3.2. Demonstration of Configuration Challenges and Solutions
The prototype configuration process discussed in the previous section faced some configuration challenges as the system had multivendor devices. The ABB IEDs and Ethernet switch interoperability with Vizimax AMU were interrupted because of differences in their vendor-specific configurations and device versions, as discussed below.
3.2.1. Differences in Edition (Ed.) and ICD Files of Devices
Two editions of devices Ed.1 and Ed.2 were available for the IEDs and AMU used in the prototype. Ed.1 was taken in the IEDs, whereas Ed.2 was in the AMU because of vendor differences. The IED configuration description (ICD) files of an IED and AMU are vendor-specific, and thus they may have different editions.
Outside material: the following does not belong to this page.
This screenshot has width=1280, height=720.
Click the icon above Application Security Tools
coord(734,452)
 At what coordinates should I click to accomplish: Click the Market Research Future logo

Therefore, interoperability testing of the devices was not possible in the testbed.
As a solution, the ICD files for Ed.1 from Vizimax were configured in the AMU and then were updated according to the system requirements by editing using the note pad/XML marker.
3.2.2. Incompatible Device Firmware
Due to the reconfiguration of AMU to Ed.1, the firmware failed to support the AMU functioning and needed to be upgraded. To solve this problem, the existing firmware version of AMU, which was 21997-1 V 1.2.0.11 was upgraded to firmware version 1.2.3. The firmware up-gradation was performed with the updated firmware file and tool suit connected at the USB port.
3.2.3. Limitations in Ethernet Switch
The multivendor testbed operating with Ed.1 device configuration also implements some limitations in its communications through the Ethernet switch. The ServerAt functionality of the Ethernet switch was not supported in Ed.1. This implies that the network configuration will be limited to only Ethernet port 1 for all types of messages travelling in a system. Therefore, in this system, the Ethernet was reconfigured again for communication of both SMV and GOOSE messages through port 1 only.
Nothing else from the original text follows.